Quotas for the bedrock-runtime endpoint

The bedrock-runtime.region.amazonaws.com endpoint is the primary inference endpoint for Amazon Bedrock. Inference traffic to this endpoint is governed by per-model token-based quotas. You can view these quotas in the Service Quotas console by selecting Amazon Bedrock as the service, or in the Amazon Bedrock service quotas table in the AWS General Reference.

Quota types

Inference on the bedrock-runtime endpoint is governed by the following per-model quotas:

bedrock-runtime per-model quotas
Quota Scope Description
Cross-Region InvokeModel tokens per minute for ${model} Per model, per Region The maximum number of tokens per minute (input + output, combined) that your account can use for the model when invoked through a cross-Region inference profile.
On-demand InvokeModel tokens per minute for ${model} Per model, per Region The maximum number of tokens per minute (input + output, combined) that your account can use for the model when invoked on-demand in a single Region.
Model invocation max tokens per day for ${model} Per model, per Region The maximum number of tokens per day (input + output, combined) that your account can use for the model. By default, this value is the per-minute quota multiplied by 24 × 60. New AWS accounts might receive reduced quotas.

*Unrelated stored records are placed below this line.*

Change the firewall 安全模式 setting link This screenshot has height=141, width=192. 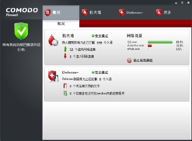coord(101,36)
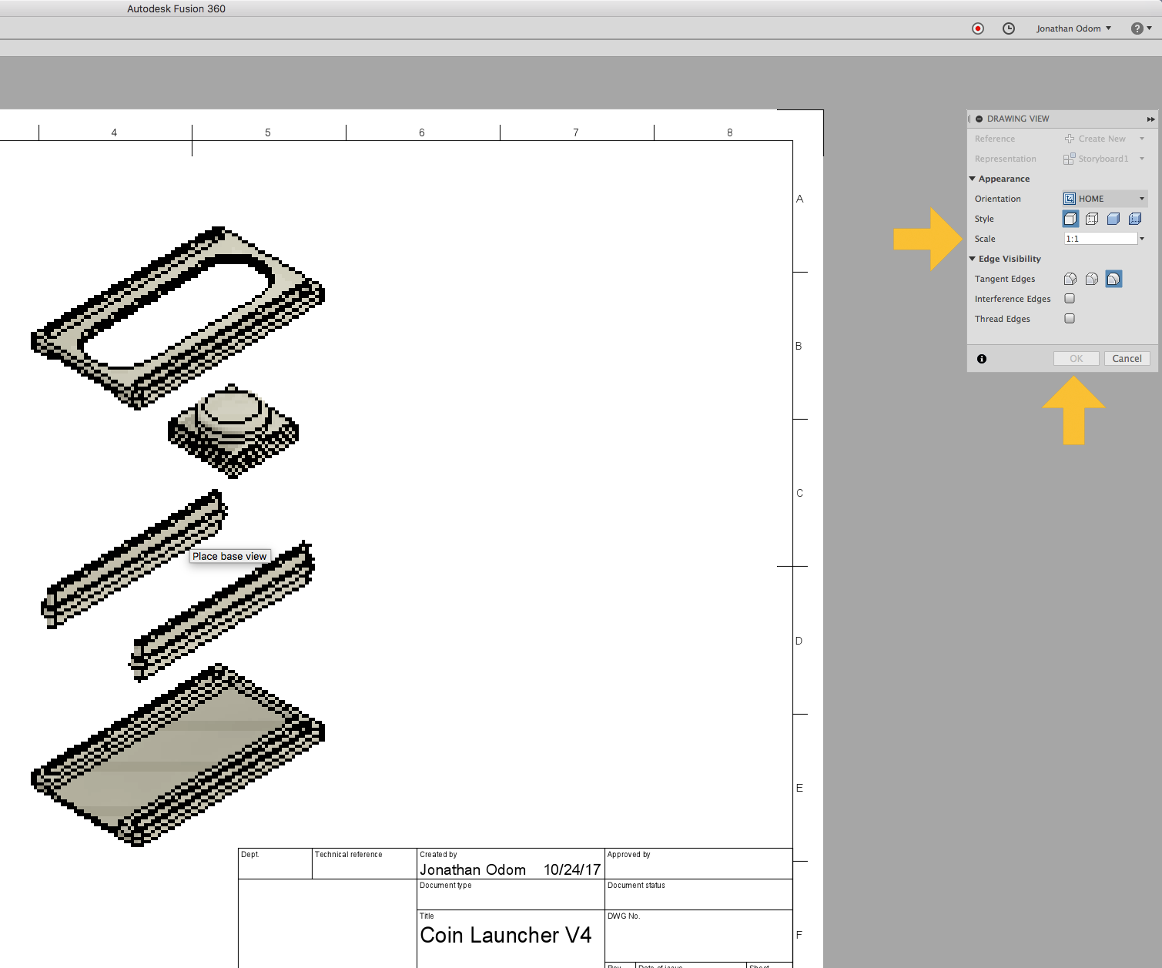1162x968 pixels.
Task: Open the Scale ratio dropdown
Action: [x=1142, y=238]
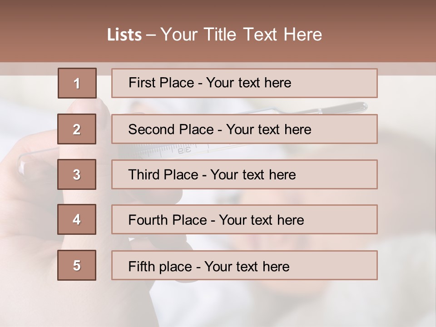
Task: Select the number 4 square
Action: coord(77,219)
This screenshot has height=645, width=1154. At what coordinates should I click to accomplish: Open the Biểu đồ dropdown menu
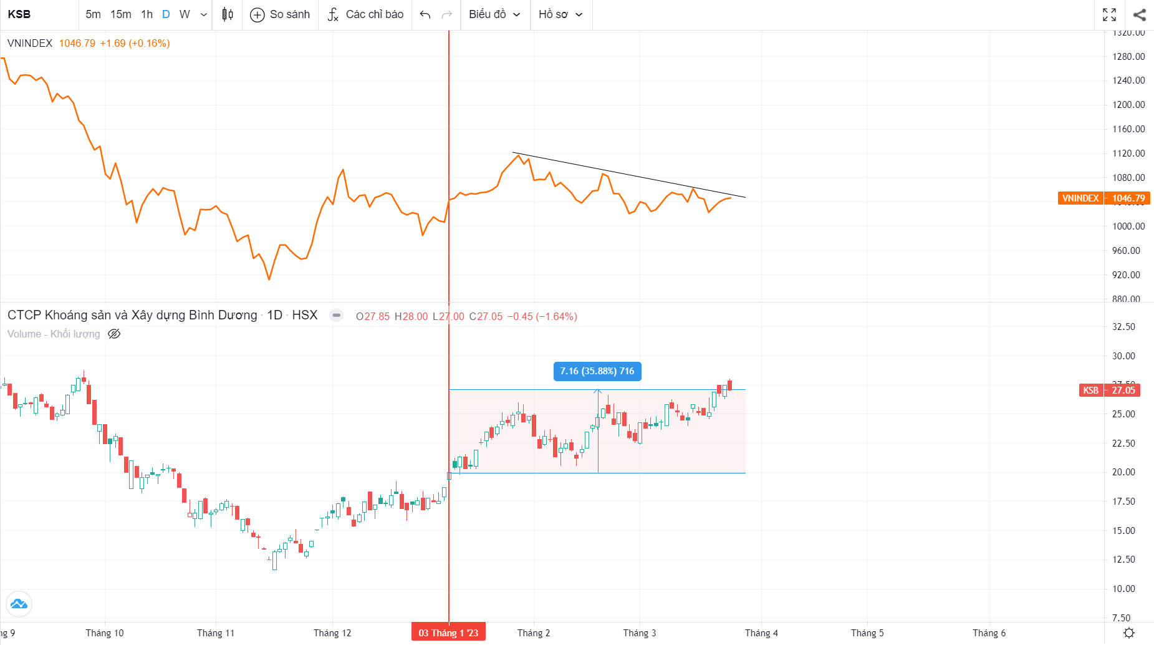coord(494,14)
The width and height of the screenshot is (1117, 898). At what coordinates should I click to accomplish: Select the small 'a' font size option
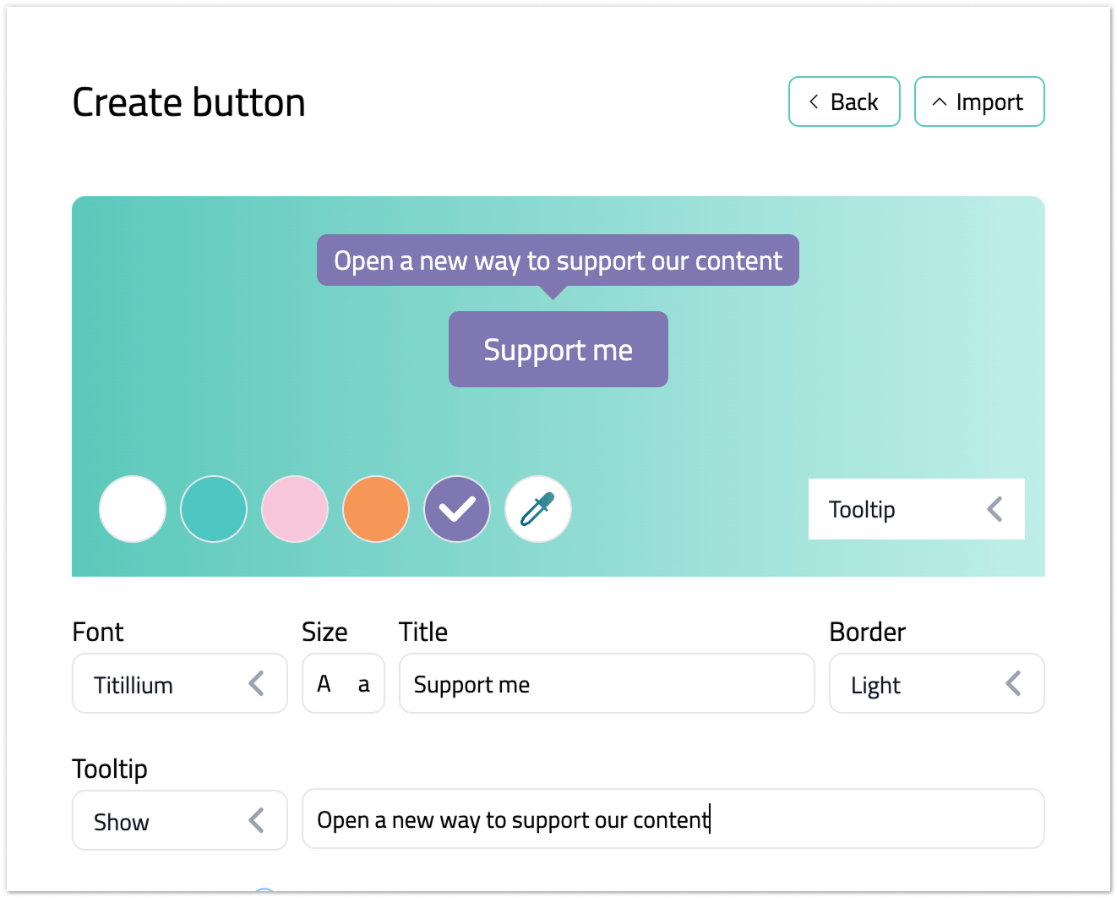363,685
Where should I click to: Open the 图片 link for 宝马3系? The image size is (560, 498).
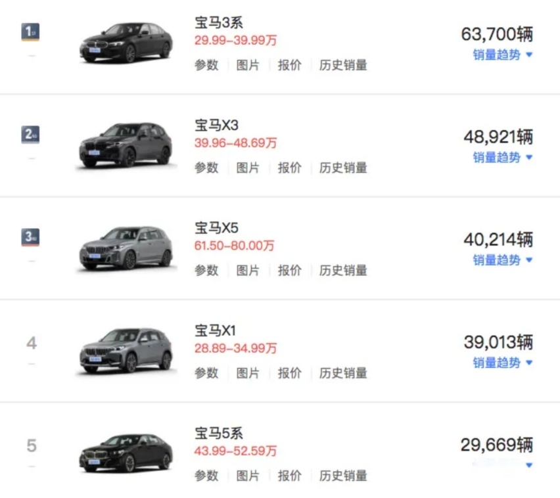[248, 65]
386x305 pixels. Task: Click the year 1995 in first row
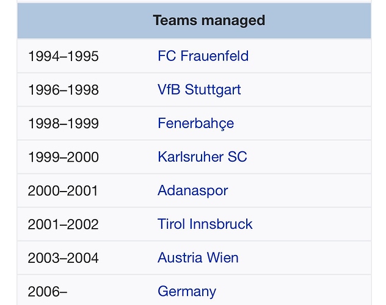(82, 56)
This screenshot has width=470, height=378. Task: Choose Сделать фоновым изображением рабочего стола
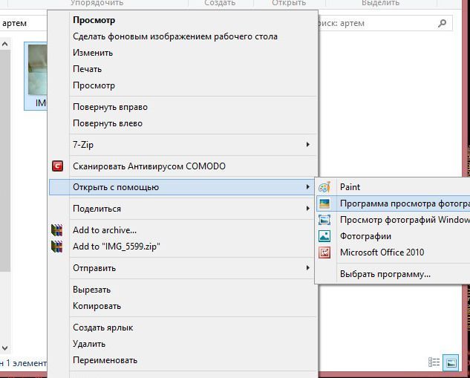[174, 36]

The bedrock-runtime endpoint TPM quotas count input and output tokens together against a single per-model quota. The bedrock-mantle endpoint applies separate input-tokens-per-minute and output-tokens-per-minute quotas; for details, see Quotas for the bedrock-mantle endpoint.

Note

Amazon Bedrock no longer enforces requests-per-minute (RPM) quotas on the bedrock-runtime endpoint. Throttling is governed by the token-based quotas described in this section.

Output tokens are converted into quota usage through a model-specific burndown rate. For details on how token-based quotas are calculated and how the max_tokens request parameter affects deductions, see How tokens are counted in Amazon Bedrock.

Related runtime quotas

The following Amazon Bedrock capabilities are served through the bedrock-runtime endpoint and have their own separate quotas:

These quotas apply only to the bedrock-runtime endpoint and are not exposed on the bedrock-mantle endpoint.

Requesting a quota increase

The steps for requesting a quota increase for your account depend on the value in the Adjustable column in the quotas table in Amazon Bedrock service quotas.

Important

Before requesting a quota increase, verify that the model is not in a Legacy or Deprecated lifecycle status. Quota increases are not granted for models that are scheduled for retirement. Check the model's lifecycle status on the Model lifecycle page and consider migrating to the successor model instead.

  • If a quota is marked as Yes, you can adjust it by following the steps at Requesting a Quota Increase in the Service Quotas User Guide.

  • For any model, you can request an increase for the following quotas together:

    • Cross-Region InvokeModel tokens per minute for ${model}

    • On-demand InvokeModel tokens per minute for ${model}

    • Model invocation max tokens per day for ${model}

    To request an increase for any combination of these quotas, request an increase for the Cross-Region InvokeModel tokens per minute for ${model} quota by following the steps at Requesting a Quota Increase in the Service Quotas User Guide. After you do so, the support team will reach out and offer you the option of also increasing the other two quotas.

    Note

    Due to overwhelming demand, priority will be given to customers who generate traffic that consumes their existing quota allocation. Your request might be denied if you don't meet this condition.

For bedrock-mantle quota increases, see Requesting a quota increase.